Per tablet, generic sildenafil is often slightly less expensive than generic tadalafil at equivalent doses. However, for men who have sex frequently, daily low-dose tadalafil 5 mg at $25-$55 per month may produce a lower cost per sexual encounter than as-needed sildenafil purchased individually.
Does insurance cover sildenafil for erectile dysfunction?
Most insurance plans, including Medicare Part D, exclude ED drugs when prescribed solely for erectile dysfunction. Coverage may be available if sildenafil is prescribed for pulmonary arterial hypertension or if tadalafil is prescribed for benign prostatic hyperplasia. Some state Medicaid programs and employer plans cover generic sildenafil with restrictions.
How much does compounded sildenafil cost?
Compounded sildenafil from licensed 503A or 503B pharmacies typically costs $30-$90 for a 30-unit supply in 2026. Combination troches pairing sildenafil with tadalafil or other agents may cost $60-$150 per 30-unit supply. These formulations are not FDA-approved and require a valid prescription.
Can I get sildenafil through telehealth and what does it cost?
Yes. Most telehealth ED platforms charge $0-$30 for the consultation visit and then bill the prescription separately or bundle it. Total monthly cost through telehealth typically ranges from $40 to $150 depending on platform and dose. A 2022 Journal of Sexual Medicine study found telehealth users paid a mean of $47 per month versus $112 for traditional outpatient care.

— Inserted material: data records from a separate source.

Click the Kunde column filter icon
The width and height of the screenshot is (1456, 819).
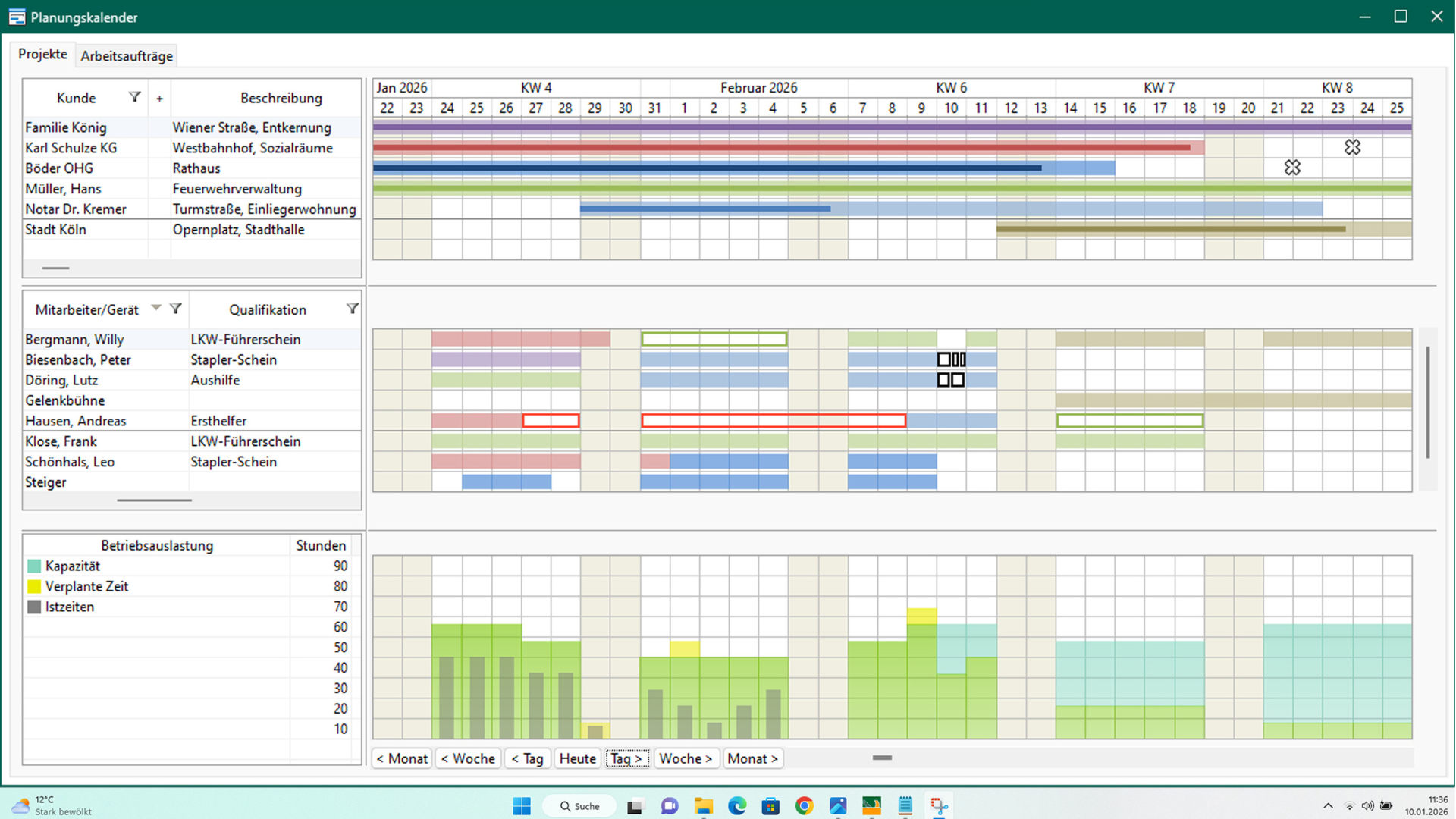[x=134, y=97]
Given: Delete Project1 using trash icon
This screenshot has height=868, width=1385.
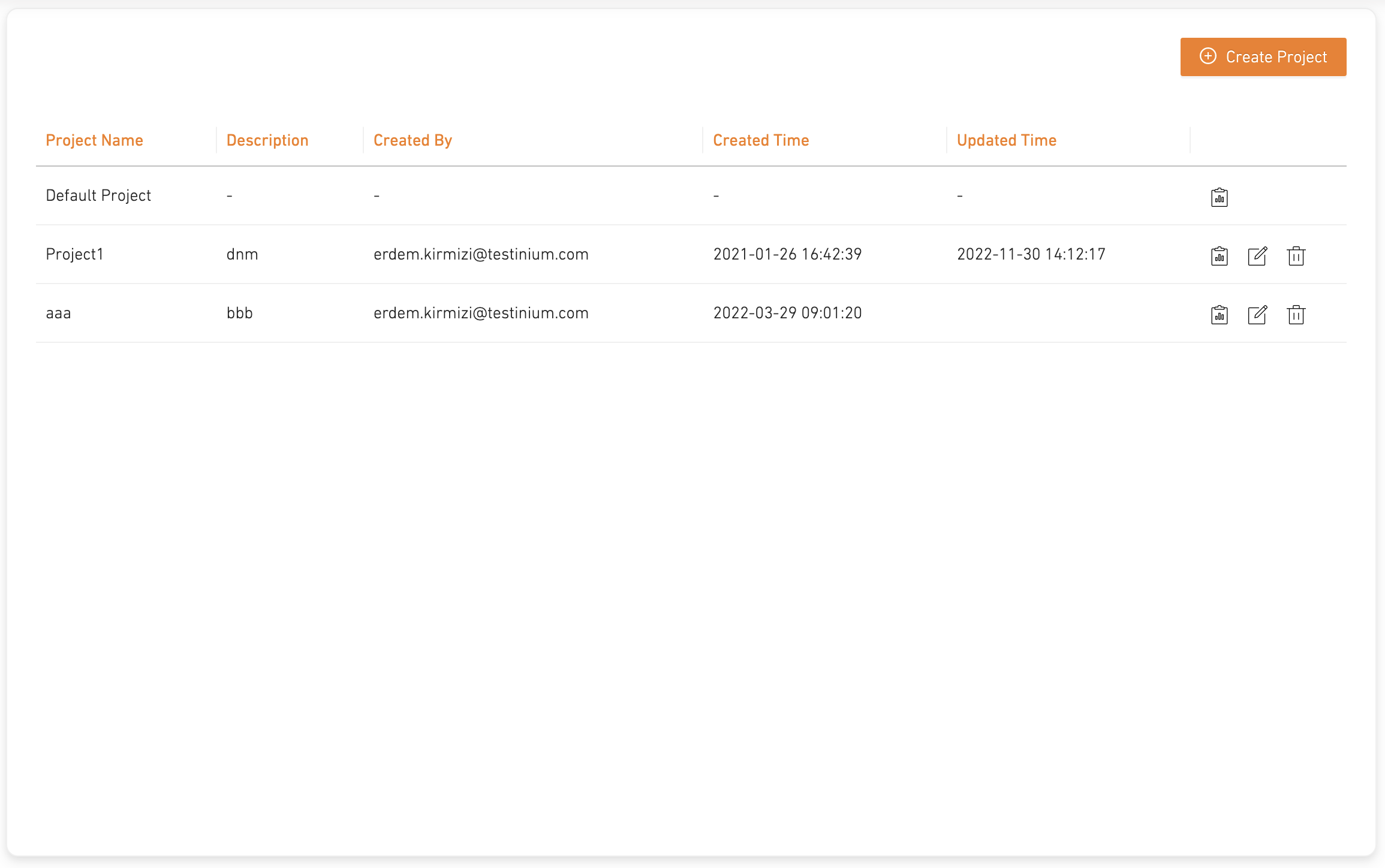Looking at the screenshot, I should [1296, 256].
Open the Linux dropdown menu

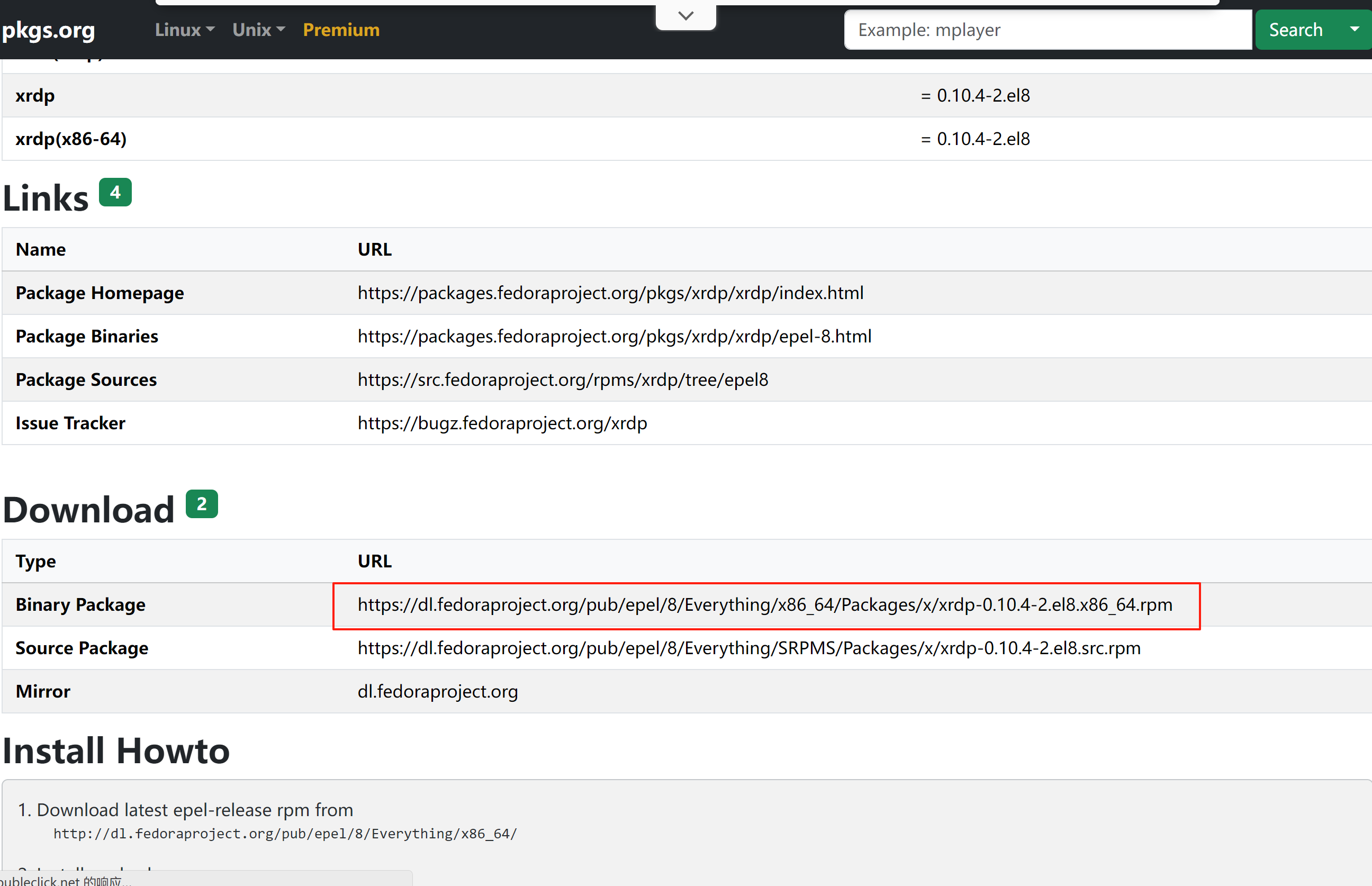(x=184, y=30)
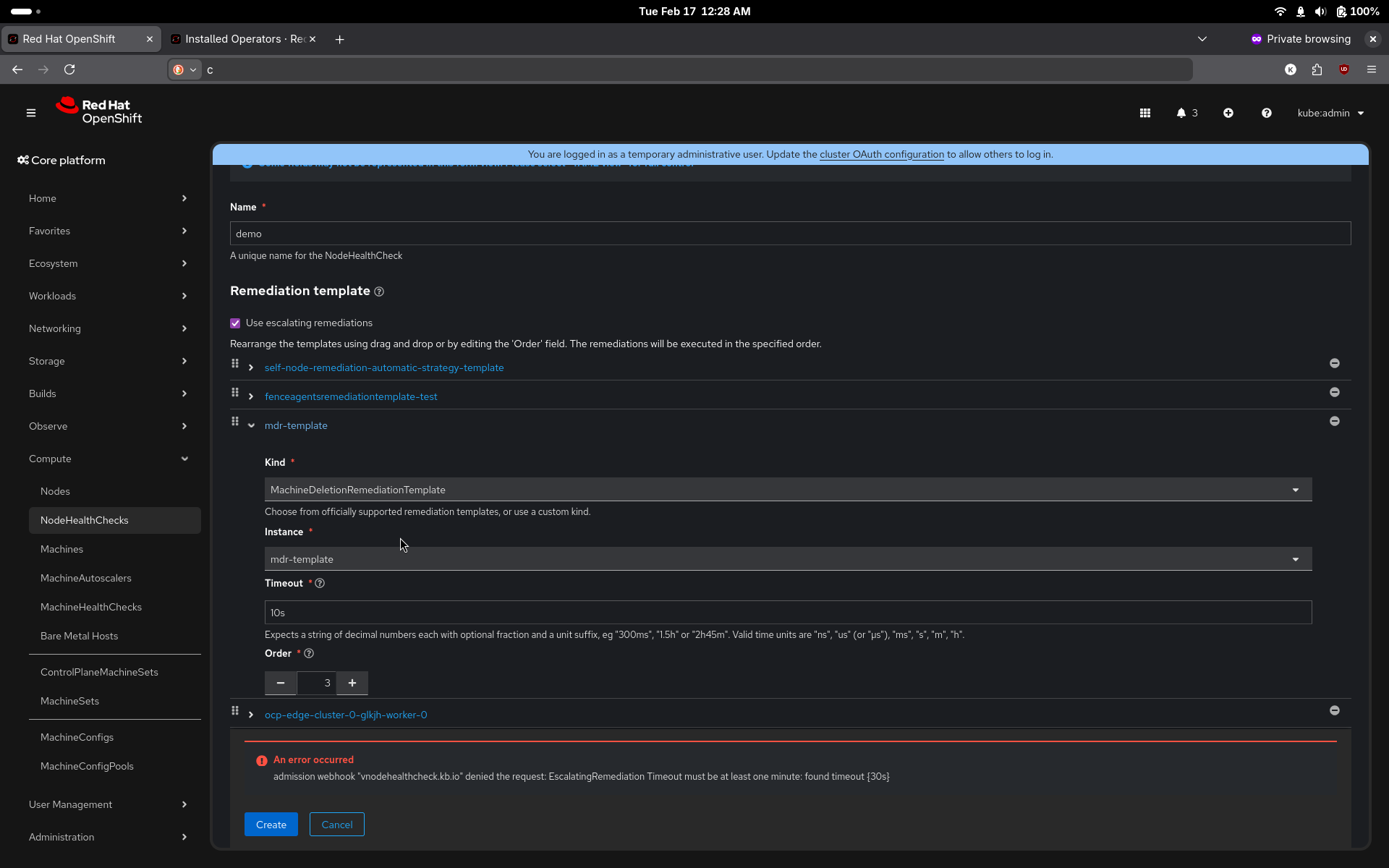Screen dimensions: 1389x868
Task: Open the cluster OAuth configuration link
Action: (881, 154)
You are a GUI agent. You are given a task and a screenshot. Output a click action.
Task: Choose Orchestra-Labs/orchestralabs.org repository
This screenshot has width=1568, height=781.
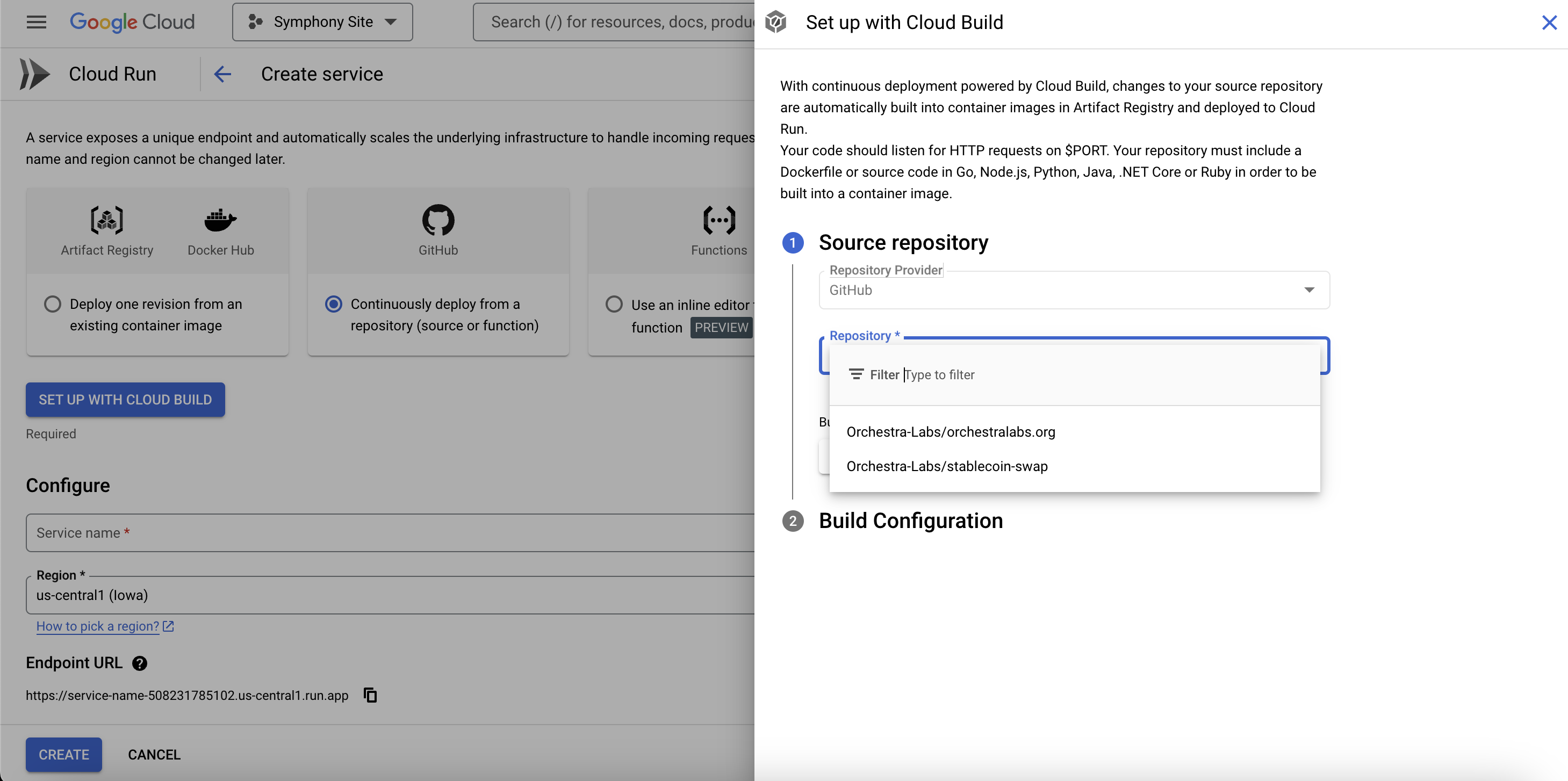coord(950,432)
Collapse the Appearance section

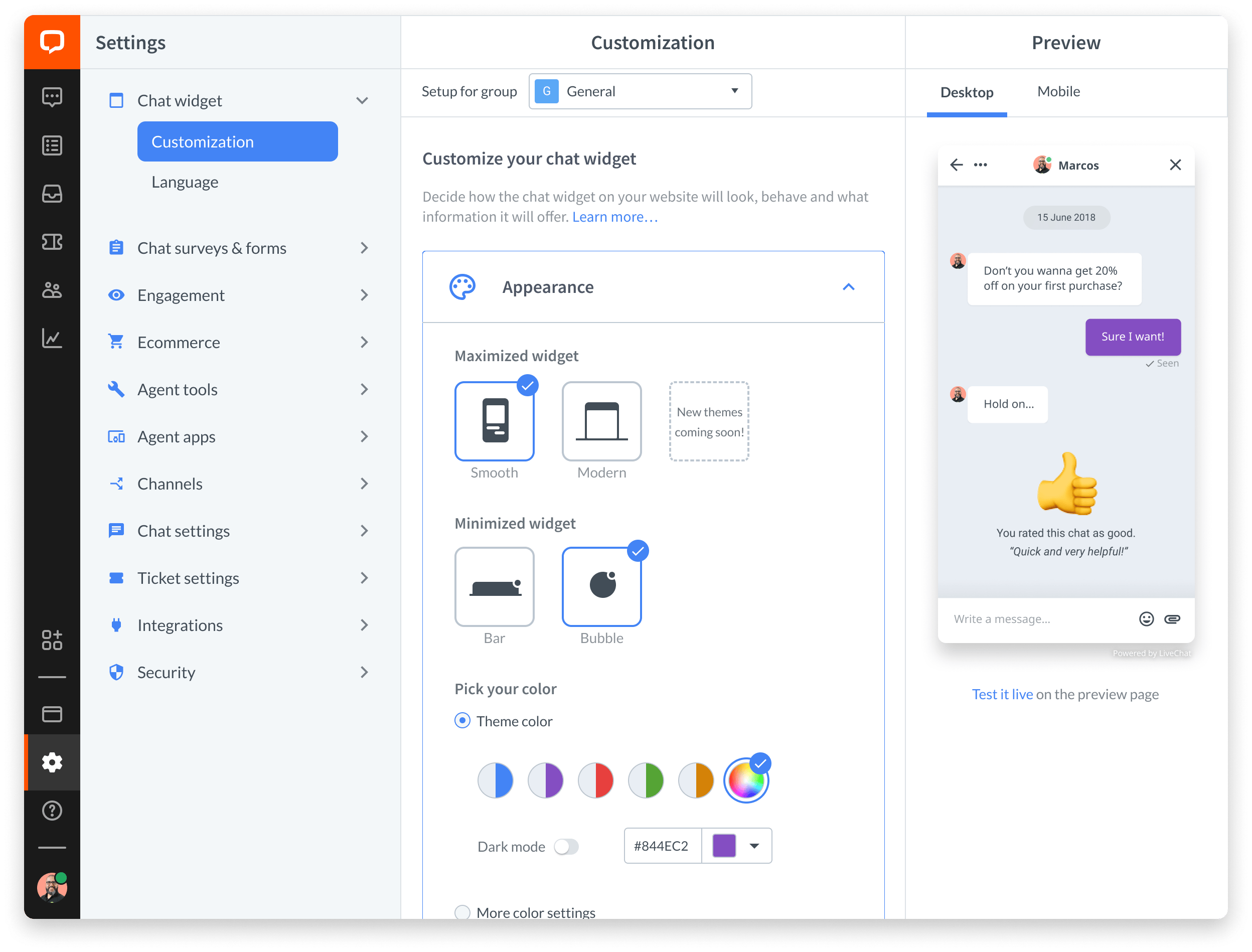click(848, 287)
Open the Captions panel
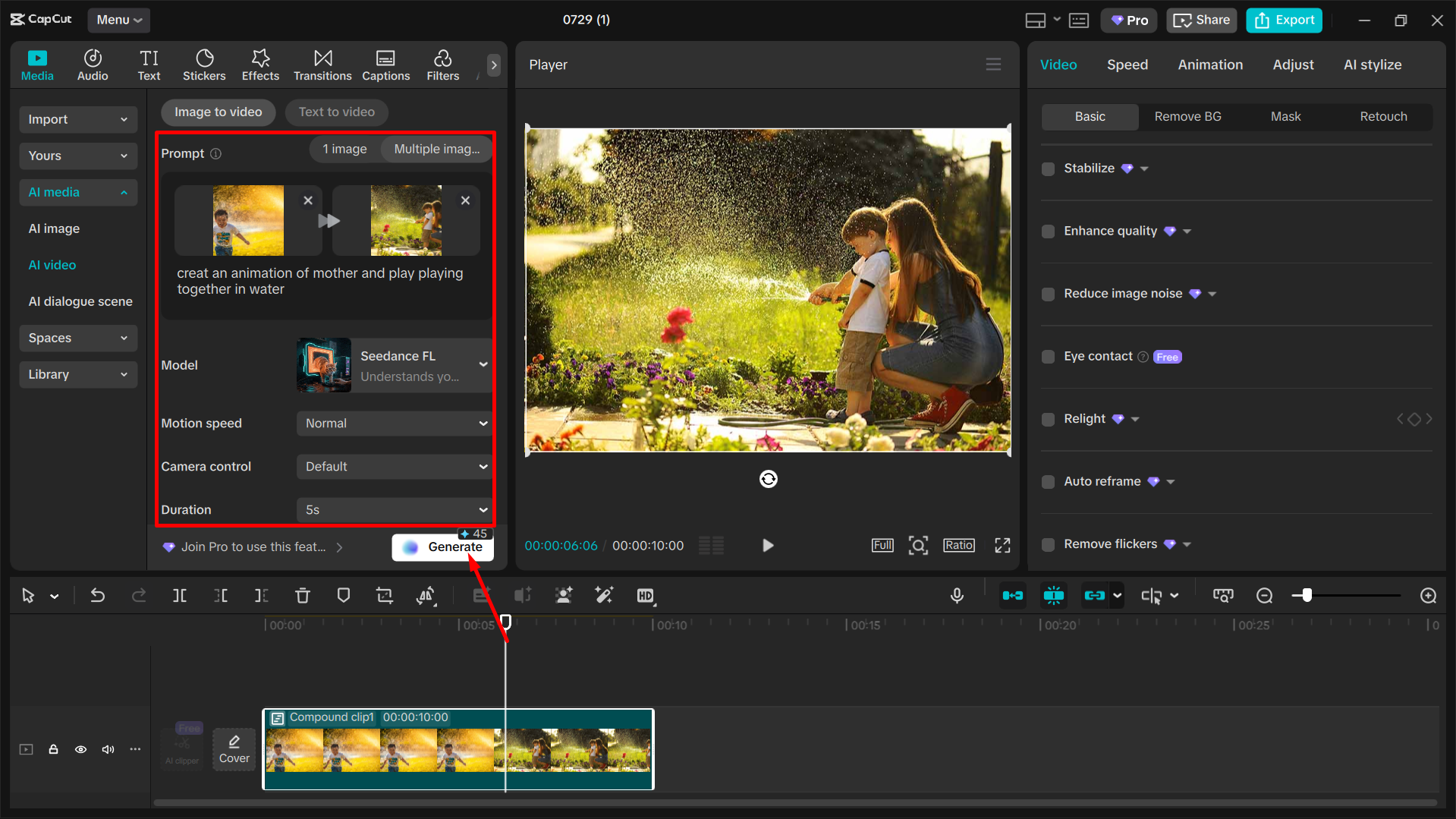Image resolution: width=1456 pixels, height=819 pixels. (x=386, y=65)
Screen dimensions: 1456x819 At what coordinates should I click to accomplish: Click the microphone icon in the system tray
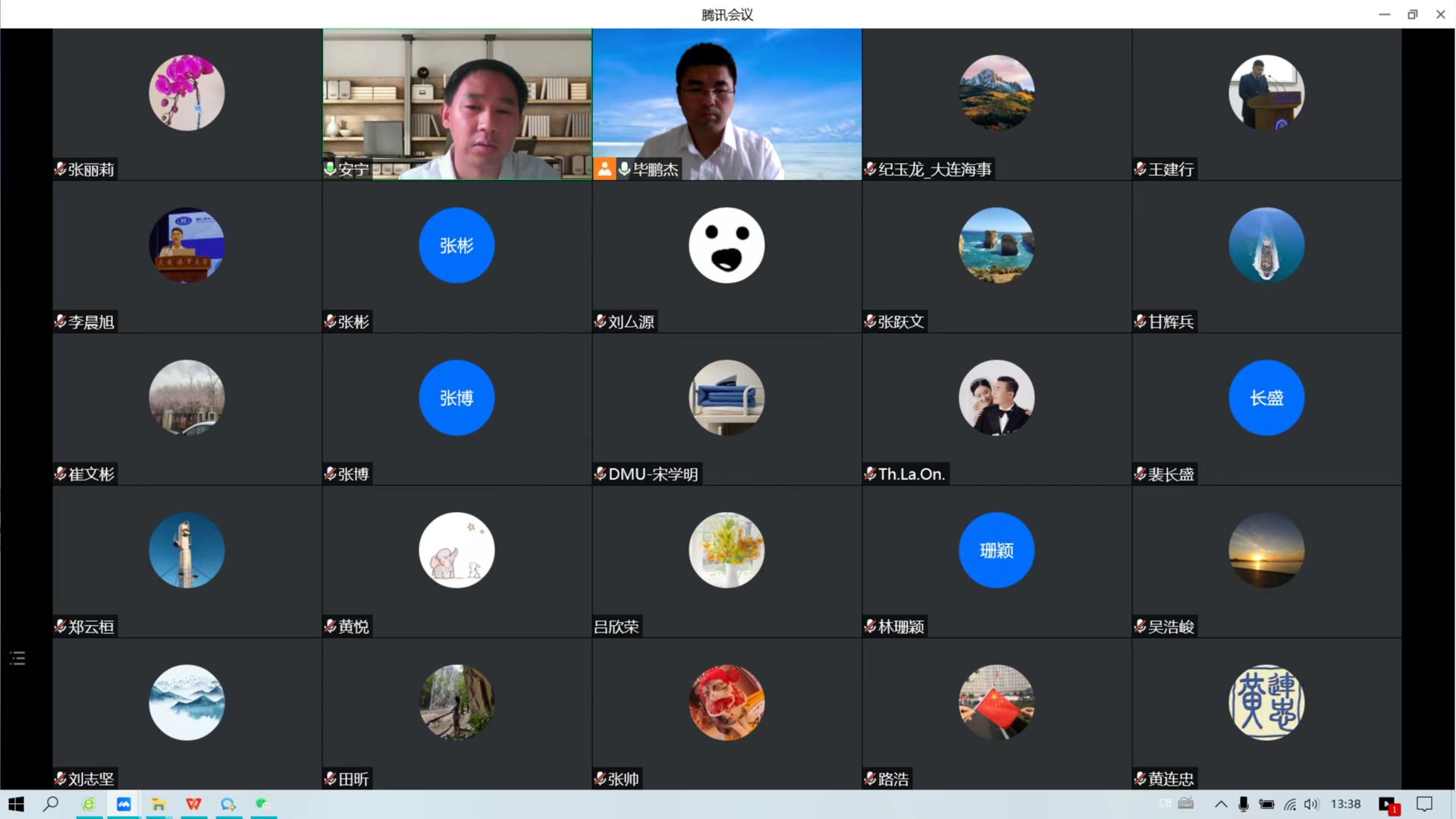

What is the cheapest way to get sildenafil in 2026?
The lowest-cost approach for most men is to obtain a prescription through a telehealth visit, then fill it at a retail pharmacy using a free GoodRx or RxSaver discount code. Buying 100 mg tablets and splitting them to a 50 mg dose can further halve the per-dose cost if 50 mg is your effective dose.
Does Medicare cover tadalafil for BPH?
Tadalafil 5 mg prescribed for benign prostatic hyperplasia may qualify for Medicare Part D coverage under the BPH indication, since the ED exclusion applies only when the drug is prescribed solely for sexual dysfunction. Your prescriber should document the BPH diagnosis in prior authorization requests.
What is the cost of brand-name Viagra in 2026?
Brand-name Viagra retails at approximately $80-$110 per tablet or $2,400-$3,300 for a 30-tablet supply without insurance in 2026. Pfizer manufacturer copay cards can reduce this to around $30 per fill for commercially insured patients, but these cards cannot be used with Medicare or Medicaid.
Is compounded sildenafil legal?
Yes, compounded sildenafil is legal in the U.S. when prepared by a state-licensed 503A pharmacy for a specific patient with a valid prescription, or by a federally registered 503B outsourcing facility. It is not FDA-approved, meaning it has not undergone the same quality consistency review as approved generic tablets.
How does tadalafil daily dosing affect cost?
Daily tadalafil 5 mg costs approximately $25-$55 per month with a discount card, covering unlimited sexual encounters. For men averaging 8 or more encounters per month, this is typically less expensive per encounter than purchasing as-needed 20 mg tablets individually.
What discount cards work best for sildenafil in 2026?
GoodRx, RxSaver, and NeedyMeds all negotiate competitive rates for generic sildenafil at major chains. Prices vary by pharmacy location. Running your specific pharmacy through two or three discount card platforms before filling is worth the two minutes it takes, as prices can differ by 30-40% between cards at the same location.
Can I split sildenafil 100 mg tablets to save money?
Yes. Sildenafil 100 mg immediate-release tablets are appropriate candidates for splitting. A 2016 study in the American Journal of Health-System Pharmacy confirmed no meaningful bioavailability loss when 100 mg tablets are split. Confirm with your prescriber that 50 mg is an effective and stable dose for you before adopting this strategy.
What is the cost of tadalafil without insurance in 2026?
Generic tadalafil 20 mg as-needed tablets cost approximately $20-$40 for a 6-tablet supply with a discount card, or $50-$120 for 30 tablets. Daily generic tadalafil 5 mg runs $25-$55 per 30-tablet supply with discount cards. Brand Cialis without insurance can exceed $400 for a 30-tablet supply.